**EXERCISE BRIEF**.
Show each line of the records below where the word "computer" occurs.

**DATA EXTRACT**.
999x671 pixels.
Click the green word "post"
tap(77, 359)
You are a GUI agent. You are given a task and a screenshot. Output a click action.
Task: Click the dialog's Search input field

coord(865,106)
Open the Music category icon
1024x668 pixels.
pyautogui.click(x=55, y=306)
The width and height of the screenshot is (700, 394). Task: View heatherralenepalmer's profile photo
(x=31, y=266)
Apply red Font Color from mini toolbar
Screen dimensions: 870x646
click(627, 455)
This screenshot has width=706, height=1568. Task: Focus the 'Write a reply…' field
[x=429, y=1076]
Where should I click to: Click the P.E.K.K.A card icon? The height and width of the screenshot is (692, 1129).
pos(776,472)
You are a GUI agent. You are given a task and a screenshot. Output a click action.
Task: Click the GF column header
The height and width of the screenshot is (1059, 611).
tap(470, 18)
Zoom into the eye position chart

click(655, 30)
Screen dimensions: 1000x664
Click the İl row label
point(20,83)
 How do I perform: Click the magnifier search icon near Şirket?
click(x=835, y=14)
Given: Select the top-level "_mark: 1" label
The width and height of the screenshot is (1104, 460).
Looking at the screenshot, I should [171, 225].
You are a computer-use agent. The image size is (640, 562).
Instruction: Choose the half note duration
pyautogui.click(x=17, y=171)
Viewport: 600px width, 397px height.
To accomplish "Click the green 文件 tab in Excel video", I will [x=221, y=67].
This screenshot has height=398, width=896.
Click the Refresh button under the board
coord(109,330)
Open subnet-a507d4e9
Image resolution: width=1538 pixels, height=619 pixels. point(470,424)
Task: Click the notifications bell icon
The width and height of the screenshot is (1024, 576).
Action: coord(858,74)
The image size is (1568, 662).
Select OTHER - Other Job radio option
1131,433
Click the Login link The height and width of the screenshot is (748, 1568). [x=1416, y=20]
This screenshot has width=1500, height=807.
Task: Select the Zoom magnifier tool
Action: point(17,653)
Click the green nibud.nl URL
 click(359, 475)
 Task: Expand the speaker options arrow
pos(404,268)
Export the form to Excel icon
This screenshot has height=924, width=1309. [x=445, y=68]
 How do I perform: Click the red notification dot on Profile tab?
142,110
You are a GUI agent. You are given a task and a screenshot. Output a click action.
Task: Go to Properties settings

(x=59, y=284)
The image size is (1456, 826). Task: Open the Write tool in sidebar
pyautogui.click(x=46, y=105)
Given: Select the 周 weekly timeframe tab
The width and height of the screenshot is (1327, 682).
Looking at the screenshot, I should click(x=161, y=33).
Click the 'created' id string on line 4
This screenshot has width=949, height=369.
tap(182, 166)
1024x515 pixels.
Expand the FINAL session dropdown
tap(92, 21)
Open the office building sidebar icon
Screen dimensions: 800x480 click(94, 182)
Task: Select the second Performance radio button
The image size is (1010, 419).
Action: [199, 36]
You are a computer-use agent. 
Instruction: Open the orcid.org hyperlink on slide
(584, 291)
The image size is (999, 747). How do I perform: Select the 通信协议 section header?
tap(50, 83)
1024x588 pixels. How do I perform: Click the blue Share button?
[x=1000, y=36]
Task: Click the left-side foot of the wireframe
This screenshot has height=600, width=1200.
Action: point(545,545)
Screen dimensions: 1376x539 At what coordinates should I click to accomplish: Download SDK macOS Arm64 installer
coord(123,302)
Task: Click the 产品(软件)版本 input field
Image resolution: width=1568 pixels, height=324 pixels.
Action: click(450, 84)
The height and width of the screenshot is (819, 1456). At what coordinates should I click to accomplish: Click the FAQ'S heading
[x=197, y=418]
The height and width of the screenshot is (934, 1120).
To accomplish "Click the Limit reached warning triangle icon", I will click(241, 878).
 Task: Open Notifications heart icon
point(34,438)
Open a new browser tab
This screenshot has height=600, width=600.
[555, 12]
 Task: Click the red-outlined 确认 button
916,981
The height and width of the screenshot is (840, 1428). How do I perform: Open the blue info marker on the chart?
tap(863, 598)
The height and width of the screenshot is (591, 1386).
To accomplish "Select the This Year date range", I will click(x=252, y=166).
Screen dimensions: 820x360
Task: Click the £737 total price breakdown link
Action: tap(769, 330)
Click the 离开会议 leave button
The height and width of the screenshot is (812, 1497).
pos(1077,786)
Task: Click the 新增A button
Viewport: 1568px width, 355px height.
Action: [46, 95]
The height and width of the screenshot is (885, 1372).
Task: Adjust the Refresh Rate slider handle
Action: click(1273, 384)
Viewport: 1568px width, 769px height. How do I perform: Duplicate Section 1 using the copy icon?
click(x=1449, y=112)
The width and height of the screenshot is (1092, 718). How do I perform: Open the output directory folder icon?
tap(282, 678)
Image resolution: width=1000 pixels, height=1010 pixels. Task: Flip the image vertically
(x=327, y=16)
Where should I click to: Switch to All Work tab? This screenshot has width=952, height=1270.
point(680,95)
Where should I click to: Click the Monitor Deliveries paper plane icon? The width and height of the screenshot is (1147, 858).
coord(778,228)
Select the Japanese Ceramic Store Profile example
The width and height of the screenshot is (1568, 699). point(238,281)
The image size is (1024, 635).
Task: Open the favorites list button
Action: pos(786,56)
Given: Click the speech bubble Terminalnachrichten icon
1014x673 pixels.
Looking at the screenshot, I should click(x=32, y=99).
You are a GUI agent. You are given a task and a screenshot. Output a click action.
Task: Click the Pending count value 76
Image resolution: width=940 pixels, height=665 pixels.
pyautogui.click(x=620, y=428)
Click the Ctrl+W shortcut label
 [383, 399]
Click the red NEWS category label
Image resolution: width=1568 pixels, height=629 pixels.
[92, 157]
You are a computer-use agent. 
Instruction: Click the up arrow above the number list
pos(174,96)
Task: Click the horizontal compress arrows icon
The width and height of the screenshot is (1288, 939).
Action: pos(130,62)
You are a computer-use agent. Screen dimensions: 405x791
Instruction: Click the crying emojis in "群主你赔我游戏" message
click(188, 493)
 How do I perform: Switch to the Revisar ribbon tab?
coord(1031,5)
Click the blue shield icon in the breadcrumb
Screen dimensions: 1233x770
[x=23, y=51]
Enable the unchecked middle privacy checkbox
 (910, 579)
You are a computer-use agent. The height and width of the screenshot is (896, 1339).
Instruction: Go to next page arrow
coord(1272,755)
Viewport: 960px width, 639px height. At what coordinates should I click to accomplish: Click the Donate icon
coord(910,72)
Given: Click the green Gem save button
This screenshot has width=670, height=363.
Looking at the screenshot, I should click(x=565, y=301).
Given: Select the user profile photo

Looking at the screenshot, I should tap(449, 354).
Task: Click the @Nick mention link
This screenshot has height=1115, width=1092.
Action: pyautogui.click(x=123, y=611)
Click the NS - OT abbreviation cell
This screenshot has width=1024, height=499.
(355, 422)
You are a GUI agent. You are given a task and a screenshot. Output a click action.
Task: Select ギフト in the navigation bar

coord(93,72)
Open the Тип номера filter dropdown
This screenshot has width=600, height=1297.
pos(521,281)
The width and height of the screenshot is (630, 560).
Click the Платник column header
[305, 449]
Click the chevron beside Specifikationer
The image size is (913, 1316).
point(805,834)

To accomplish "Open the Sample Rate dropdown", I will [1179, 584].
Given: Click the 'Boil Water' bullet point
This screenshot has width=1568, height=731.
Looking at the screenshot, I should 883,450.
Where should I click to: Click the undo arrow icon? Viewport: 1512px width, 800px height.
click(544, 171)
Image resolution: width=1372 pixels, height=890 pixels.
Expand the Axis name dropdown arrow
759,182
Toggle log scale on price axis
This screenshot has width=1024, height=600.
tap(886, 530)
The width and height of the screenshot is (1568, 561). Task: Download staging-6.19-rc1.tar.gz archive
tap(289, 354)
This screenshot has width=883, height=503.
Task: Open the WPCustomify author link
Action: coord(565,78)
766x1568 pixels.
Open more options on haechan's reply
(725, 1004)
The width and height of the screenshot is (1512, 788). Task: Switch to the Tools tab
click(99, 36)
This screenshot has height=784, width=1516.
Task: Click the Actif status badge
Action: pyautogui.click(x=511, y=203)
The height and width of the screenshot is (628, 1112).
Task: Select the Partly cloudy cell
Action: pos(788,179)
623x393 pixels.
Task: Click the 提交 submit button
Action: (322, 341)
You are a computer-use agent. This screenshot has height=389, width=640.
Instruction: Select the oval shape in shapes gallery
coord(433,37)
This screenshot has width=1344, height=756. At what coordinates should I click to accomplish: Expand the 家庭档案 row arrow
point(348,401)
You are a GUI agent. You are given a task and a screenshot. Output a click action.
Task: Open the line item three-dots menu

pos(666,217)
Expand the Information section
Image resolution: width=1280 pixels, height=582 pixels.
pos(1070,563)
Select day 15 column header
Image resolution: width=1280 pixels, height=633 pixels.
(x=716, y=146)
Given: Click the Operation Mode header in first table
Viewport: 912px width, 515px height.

**RESULT OF THIS TASK**.
You are a computer-use agent. The image size is (640, 562).
You are a computer-use agent. 
You are a computer-use agent. 
You are a computer-use agent. Screen dimensions: 405x791
You are a computer-use agent. The height and width of the screenshot is (896, 1339).
You are a computer-use agent. This screenshot has height=389, width=640.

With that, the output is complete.